TASK TO COMPLETE.
Below are the records; copy out every line that holds the word "foruma".
== DATA PROVIDED
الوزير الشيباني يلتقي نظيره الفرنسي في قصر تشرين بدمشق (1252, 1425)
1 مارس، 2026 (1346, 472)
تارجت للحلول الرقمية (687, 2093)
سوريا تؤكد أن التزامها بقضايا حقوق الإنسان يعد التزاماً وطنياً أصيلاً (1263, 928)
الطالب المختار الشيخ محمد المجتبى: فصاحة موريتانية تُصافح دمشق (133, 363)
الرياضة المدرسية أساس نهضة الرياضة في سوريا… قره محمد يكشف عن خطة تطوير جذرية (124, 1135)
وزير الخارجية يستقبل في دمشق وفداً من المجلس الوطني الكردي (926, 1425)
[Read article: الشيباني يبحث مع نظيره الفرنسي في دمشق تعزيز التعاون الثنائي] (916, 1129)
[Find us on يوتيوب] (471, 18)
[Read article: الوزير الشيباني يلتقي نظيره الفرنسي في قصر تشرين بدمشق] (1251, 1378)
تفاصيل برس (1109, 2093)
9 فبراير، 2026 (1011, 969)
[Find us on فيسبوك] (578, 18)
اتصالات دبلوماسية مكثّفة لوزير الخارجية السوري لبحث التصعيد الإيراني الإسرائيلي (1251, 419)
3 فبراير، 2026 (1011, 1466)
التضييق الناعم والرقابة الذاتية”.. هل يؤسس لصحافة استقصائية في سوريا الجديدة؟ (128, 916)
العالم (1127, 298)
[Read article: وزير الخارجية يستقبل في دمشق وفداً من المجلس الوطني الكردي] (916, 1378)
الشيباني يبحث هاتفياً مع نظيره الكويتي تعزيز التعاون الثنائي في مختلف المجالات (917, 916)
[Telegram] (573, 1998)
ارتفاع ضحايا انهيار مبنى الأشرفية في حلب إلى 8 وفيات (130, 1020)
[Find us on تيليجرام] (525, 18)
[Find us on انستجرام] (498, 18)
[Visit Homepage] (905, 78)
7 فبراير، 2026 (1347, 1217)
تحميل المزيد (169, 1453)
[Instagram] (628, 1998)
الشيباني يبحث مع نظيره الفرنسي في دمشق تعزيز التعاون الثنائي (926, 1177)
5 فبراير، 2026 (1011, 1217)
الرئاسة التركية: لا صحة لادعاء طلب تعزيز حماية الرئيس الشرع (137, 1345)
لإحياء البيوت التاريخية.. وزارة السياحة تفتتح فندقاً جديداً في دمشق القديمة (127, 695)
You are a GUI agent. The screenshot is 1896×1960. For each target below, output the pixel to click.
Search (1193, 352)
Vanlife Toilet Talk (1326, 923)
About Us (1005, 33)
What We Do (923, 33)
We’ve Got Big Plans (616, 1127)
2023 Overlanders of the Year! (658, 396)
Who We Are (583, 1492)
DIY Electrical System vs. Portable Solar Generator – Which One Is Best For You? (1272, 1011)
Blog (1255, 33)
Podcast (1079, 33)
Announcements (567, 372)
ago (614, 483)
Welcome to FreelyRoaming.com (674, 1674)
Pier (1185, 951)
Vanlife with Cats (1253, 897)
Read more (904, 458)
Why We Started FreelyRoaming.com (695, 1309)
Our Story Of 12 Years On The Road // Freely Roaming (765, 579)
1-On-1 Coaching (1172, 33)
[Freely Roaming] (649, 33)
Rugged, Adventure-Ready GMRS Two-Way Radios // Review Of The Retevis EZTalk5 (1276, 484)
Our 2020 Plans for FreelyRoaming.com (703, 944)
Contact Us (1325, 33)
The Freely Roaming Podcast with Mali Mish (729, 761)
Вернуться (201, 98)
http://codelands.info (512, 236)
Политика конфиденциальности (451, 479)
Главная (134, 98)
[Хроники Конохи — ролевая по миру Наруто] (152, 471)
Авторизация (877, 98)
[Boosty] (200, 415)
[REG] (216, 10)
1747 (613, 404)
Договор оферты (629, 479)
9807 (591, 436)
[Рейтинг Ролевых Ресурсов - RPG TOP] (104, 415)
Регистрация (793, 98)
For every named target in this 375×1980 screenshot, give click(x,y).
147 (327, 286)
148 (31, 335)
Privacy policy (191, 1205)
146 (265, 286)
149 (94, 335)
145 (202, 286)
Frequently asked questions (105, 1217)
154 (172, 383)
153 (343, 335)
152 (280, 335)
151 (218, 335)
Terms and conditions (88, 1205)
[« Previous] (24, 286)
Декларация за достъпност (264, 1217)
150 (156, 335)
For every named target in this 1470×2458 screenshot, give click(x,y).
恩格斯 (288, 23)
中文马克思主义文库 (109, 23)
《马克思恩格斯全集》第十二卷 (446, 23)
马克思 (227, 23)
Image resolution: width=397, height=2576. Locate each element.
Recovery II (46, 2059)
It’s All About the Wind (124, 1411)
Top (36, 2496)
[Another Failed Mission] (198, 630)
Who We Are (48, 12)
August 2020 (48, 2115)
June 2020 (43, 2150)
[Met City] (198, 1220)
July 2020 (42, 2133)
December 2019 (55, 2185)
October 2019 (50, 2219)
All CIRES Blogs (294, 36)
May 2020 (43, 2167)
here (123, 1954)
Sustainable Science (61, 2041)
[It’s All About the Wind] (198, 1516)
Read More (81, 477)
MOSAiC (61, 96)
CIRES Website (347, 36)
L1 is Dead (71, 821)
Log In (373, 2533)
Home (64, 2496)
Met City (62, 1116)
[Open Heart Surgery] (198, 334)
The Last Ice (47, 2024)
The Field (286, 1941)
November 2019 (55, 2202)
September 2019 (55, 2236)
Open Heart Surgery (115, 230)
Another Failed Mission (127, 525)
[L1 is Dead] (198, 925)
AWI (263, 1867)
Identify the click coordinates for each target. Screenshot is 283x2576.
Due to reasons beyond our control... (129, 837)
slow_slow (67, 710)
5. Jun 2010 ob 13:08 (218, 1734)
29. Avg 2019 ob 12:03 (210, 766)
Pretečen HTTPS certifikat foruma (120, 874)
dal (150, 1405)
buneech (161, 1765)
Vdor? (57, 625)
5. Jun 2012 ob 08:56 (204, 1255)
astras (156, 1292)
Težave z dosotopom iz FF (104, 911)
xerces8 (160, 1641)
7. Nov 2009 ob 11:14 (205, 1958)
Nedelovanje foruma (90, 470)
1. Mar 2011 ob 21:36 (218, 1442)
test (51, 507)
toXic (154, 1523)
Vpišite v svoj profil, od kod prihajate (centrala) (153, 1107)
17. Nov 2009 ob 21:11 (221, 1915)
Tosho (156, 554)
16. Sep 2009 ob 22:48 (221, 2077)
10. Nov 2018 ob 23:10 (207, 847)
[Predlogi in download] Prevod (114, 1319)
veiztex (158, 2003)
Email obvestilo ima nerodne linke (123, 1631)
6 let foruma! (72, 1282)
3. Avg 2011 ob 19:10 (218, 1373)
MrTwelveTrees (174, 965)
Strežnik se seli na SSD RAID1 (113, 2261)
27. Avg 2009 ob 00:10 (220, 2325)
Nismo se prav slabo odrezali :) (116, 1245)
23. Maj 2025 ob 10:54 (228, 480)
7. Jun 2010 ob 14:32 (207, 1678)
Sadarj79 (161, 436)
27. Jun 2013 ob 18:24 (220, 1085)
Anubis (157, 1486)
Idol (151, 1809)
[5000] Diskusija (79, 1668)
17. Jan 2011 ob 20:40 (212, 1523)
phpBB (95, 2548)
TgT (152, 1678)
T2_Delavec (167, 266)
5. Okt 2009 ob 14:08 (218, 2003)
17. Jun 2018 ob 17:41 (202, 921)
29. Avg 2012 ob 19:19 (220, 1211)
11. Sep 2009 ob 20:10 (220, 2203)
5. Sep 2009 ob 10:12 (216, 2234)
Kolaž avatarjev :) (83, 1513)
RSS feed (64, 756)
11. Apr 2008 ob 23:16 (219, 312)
====
RESULT.
Pretečen HTTPS certifikat foruma (120, 874)
Nedelovanje foruma (90, 470)
6 let foruma! (72, 1282)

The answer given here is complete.